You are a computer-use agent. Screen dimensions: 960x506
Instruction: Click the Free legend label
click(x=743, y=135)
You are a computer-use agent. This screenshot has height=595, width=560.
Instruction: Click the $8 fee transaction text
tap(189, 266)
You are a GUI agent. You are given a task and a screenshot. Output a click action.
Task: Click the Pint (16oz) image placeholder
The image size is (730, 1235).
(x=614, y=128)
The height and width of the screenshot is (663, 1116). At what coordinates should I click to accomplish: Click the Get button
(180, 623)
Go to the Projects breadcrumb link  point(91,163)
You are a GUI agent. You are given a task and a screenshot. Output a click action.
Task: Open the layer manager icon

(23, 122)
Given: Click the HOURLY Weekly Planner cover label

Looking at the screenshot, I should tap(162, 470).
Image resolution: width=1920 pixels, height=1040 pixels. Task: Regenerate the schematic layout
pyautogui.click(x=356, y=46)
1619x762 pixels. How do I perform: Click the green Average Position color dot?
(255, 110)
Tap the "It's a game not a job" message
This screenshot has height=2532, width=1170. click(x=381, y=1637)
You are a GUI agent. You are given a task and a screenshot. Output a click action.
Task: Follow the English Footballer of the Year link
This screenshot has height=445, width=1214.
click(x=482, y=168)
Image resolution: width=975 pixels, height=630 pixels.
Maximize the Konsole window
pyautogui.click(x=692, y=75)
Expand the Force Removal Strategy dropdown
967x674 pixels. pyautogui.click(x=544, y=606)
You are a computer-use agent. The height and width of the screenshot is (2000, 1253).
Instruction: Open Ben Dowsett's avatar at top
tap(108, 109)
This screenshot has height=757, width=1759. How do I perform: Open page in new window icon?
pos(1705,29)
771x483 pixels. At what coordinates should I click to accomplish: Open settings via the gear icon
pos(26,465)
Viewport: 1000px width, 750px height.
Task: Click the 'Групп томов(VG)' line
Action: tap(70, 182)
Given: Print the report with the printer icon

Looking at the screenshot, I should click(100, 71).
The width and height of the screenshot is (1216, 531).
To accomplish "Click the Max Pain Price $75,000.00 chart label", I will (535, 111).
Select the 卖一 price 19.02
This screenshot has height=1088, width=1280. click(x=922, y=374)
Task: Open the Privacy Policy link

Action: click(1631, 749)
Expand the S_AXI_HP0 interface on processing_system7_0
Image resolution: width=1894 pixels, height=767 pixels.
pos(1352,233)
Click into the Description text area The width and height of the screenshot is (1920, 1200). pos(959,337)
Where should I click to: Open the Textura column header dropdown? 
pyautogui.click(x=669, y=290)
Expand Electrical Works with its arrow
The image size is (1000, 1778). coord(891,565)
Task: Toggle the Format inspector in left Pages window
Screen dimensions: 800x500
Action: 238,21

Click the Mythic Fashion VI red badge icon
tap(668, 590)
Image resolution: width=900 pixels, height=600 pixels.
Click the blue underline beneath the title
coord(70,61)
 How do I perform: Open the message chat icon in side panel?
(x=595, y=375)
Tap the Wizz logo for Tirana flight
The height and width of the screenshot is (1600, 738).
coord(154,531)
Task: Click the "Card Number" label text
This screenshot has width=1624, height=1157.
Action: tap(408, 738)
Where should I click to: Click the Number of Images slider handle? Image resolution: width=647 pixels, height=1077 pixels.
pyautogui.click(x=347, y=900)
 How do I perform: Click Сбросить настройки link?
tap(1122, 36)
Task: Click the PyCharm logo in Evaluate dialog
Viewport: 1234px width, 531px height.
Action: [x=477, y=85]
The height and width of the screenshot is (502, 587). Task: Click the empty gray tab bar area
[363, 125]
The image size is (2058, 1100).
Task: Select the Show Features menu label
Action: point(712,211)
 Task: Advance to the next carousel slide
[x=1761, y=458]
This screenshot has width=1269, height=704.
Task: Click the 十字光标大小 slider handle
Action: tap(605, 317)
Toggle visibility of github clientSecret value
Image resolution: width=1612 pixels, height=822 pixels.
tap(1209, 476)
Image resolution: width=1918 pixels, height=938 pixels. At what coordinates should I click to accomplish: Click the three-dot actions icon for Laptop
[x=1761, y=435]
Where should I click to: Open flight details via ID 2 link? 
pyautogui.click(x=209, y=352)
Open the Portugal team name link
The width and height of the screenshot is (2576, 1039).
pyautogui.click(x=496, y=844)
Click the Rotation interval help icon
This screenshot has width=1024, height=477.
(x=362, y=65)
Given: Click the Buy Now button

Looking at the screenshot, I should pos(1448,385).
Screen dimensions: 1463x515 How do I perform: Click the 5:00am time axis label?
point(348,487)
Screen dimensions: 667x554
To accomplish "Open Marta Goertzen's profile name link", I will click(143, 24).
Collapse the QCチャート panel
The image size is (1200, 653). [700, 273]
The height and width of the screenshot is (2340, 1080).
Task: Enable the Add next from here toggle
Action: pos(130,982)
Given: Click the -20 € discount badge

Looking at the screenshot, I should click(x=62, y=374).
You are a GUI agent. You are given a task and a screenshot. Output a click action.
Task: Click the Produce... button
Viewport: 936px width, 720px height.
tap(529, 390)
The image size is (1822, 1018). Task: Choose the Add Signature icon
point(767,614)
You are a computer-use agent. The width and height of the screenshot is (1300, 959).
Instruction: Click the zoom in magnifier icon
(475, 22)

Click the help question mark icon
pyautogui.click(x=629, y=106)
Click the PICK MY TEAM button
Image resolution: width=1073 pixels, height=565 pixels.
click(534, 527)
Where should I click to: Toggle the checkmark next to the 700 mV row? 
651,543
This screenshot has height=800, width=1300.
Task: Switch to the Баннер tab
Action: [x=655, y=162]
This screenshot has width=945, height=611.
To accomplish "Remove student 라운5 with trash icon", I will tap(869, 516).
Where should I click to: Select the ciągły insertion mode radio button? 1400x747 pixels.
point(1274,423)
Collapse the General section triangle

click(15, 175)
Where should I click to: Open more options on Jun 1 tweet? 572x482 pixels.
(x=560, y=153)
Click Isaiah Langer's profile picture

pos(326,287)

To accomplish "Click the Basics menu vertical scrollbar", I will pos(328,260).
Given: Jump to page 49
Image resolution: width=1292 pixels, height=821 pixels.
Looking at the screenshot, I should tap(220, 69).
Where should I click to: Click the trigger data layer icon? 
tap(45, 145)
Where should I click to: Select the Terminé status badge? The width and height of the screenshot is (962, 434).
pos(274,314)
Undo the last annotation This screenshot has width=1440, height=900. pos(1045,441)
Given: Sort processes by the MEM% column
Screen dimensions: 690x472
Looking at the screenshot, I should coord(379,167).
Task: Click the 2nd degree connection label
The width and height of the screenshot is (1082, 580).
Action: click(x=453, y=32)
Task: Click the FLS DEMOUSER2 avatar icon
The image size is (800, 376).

______________________________

◆ Required action ◆
Each record above is to be reproduced verbatim.

◆ Your response ◆
You are a computer-use agent. Screen dimensions: 960x506
Instruction: Click the Free legend label
click(x=743, y=135)
You are a computer-use agent. This screenshot has height=595, width=560.
Instruction: Click the $8 fee transaction text
tap(189, 266)
You are a GUI agent. You are given a task and a screenshot. Output a click action.
Task: Click the Pint (16oz) image placeholder
The image size is (730, 1235).
(x=614, y=128)
The height and width of the screenshot is (663, 1116). At what coordinates should I click to accomplish: Click the Get button
(180, 623)
Go to the Projects breadcrumb link  point(91,163)
You are a GUI agent. You are given a task and a screenshot. Output a click action.
Task: Open the layer manager icon

(23, 122)
Given: Click the HOURLY Weekly Planner cover label

Looking at the screenshot, I should tap(162, 470).
Image resolution: width=1920 pixels, height=1040 pixels. Task: Regenerate the schematic layout
pyautogui.click(x=356, y=46)
1619x762 pixels. How do I perform: Click the green Average Position color dot?
(255, 110)
Tap the "It's a game not a job" message
This screenshot has height=2532, width=1170. click(x=381, y=1637)
You are a GUI agent. You are given a task and a screenshot. Output a click action.
Task: Follow the English Footballer of the Year link
This screenshot has height=445, width=1214.
click(x=482, y=168)
Image resolution: width=975 pixels, height=630 pixels.
Maximize the Konsole window
pyautogui.click(x=692, y=75)
Expand the Force Removal Strategy dropdown
967x674 pixels. pyautogui.click(x=544, y=606)
You are a computer-use agent. The height and width of the screenshot is (2000, 1253).
Instruction: Open Ben Dowsett's avatar at top
tap(108, 109)
This screenshot has height=757, width=1759. How do I perform: Open page in new window icon?
pos(1705,29)
771x483 pixels. At what coordinates should I click to accomplish: Open settings via the gear icon
pos(26,465)
Viewport: 1000px width, 750px height.
Task: Click the 'Групп томов(VG)' line
Action: tap(70, 182)
Given: Print the report with the printer icon

Looking at the screenshot, I should click(100, 71).
The width and height of the screenshot is (1216, 531).
To accomplish "Click the Max Pain Price $75,000.00 chart label", I will (535, 111).
Select the 卖一 price 19.02
This screenshot has height=1088, width=1280. click(x=922, y=374)
Task: Open the Privacy Policy link

Action: click(1631, 749)
Expand the S_AXI_HP0 interface on processing_system7_0
Image resolution: width=1894 pixels, height=767 pixels.
pos(1352,233)
Click into the Description text area The width and height of the screenshot is (1920, 1200). pos(959,337)
Where should I click to: Open the Textura column header dropdown? 
pyautogui.click(x=669, y=290)
Expand Electrical Works with its arrow
The image size is (1000, 1778). coord(891,565)
Task: Toggle the Format inspector in left Pages window
Screen dimensions: 800x500
Action: 238,21

Click the Mythic Fashion VI red badge icon
tap(668, 590)
Image resolution: width=900 pixels, height=600 pixels.
Click the blue underline beneath the title
coord(70,61)
 How do I perform: Open the message chat icon in side panel?
(x=595, y=375)
Tap the Wizz logo for Tirana flight
The height and width of the screenshot is (1600, 738).
coord(154,531)
Task: Click the "Card Number" label text
This screenshot has width=1624, height=1157.
Action: tap(408, 738)
Where should I click to: Click the Number of Images slider handle? Image resolution: width=647 pixels, height=1077 pixels.
pyautogui.click(x=347, y=900)
 How do I perform: Click Сбросить настройки link?
tap(1122, 36)
Task: Click the PyCharm logo in Evaluate dialog
Viewport: 1234px width, 531px height.
Action: [x=477, y=85]
The height and width of the screenshot is (502, 587). Task: Click the empty gray tab bar area
[363, 125]
The image size is (2058, 1100).
Task: Select the Show Features menu label
Action: point(712,211)
 Task: Advance to the next carousel slide
[x=1761, y=458]
This screenshot has width=1269, height=704.
Task: Click the 十字光标大小 slider handle
Action: tap(605, 317)
Toggle visibility of github clientSecret value
Image resolution: width=1612 pixels, height=822 pixels.
tap(1209, 476)
Image resolution: width=1918 pixels, height=938 pixels. At what coordinates should I click to accomplish: Click the three-dot actions icon for Laptop
[x=1761, y=435]
Where should I click to: Open flight details via ID 2 link? 
pyautogui.click(x=209, y=352)
Open the Portugal team name link
The width and height of the screenshot is (2576, 1039).
pyautogui.click(x=496, y=844)
Click the Rotation interval help icon
This screenshot has width=1024, height=477.
(x=362, y=65)
Given: Click the Buy Now button

Looking at the screenshot, I should pos(1448,385).
Screen dimensions: 1463x515 How do I perform: Click the 5:00am time axis label?
point(348,487)
Screen dimensions: 667x554
To accomplish "Open Marta Goertzen's profile name link", I will click(143, 24).
Collapse the QCチャート panel
The image size is (1200, 653). [700, 273]
The height and width of the screenshot is (2340, 1080).
Task: Enable the Add next from here toggle
Action: pos(130,982)
Given: Click the -20 € discount badge

Looking at the screenshot, I should click(x=62, y=374).
You are a GUI agent. You are given a task and a screenshot. Output a click action.
Task: Click the Produce... button
Viewport: 936px width, 720px height.
tap(529, 390)
The image size is (1822, 1018). Task: Choose the Add Signature icon
point(767,614)
You are a computer-use agent. The width and height of the screenshot is (1300, 959).
Instruction: Click the zoom in magnifier icon
(475, 22)

Click the help question mark icon
pyautogui.click(x=629, y=106)
Click the PICK MY TEAM button
Image resolution: width=1073 pixels, height=565 pixels.
click(534, 527)
Where should I click to: Toggle the checkmark next to the 700 mV row? 
651,543
This screenshot has height=800, width=1300.
Task: Switch to the Баннер tab
Action: [x=655, y=162]
This screenshot has width=945, height=611.
To accomplish "Remove student 라운5 with trash icon", I will tap(869, 516).
Where should I click to: Select the ciągły insertion mode radio button? 1400x747 pixels.
point(1274,423)
Collapse the General section triangle

click(15, 175)
Where should I click to: Open more options on Jun 1 tweet? 572x482 pixels.
(x=560, y=153)
Click Isaiah Langer's profile picture

pos(326,287)

To accomplish "Click the Basics menu vertical scrollbar", I will pos(328,260).
Given: Jump to page 49
Image resolution: width=1292 pixels, height=821 pixels.
Looking at the screenshot, I should tap(220, 69).
Where should I click to: Click the trigger data layer icon? 
tap(45, 145)
Where should I click to: Select the Terminé status badge? The width and height of the screenshot is (962, 434).
pos(274,314)
Undo the last annotation This screenshot has width=1440, height=900. pos(1045,441)
Given: Sort processes by the MEM% column
Screen dimensions: 690x472
Looking at the screenshot, I should coord(379,167).
Task: Click the 2nd degree connection label
The width and height of the screenshot is (1082, 580).
Action: click(x=453, y=32)
Task: Click the FLS DEMOUSER2 avatar icon
The image size is (800, 376).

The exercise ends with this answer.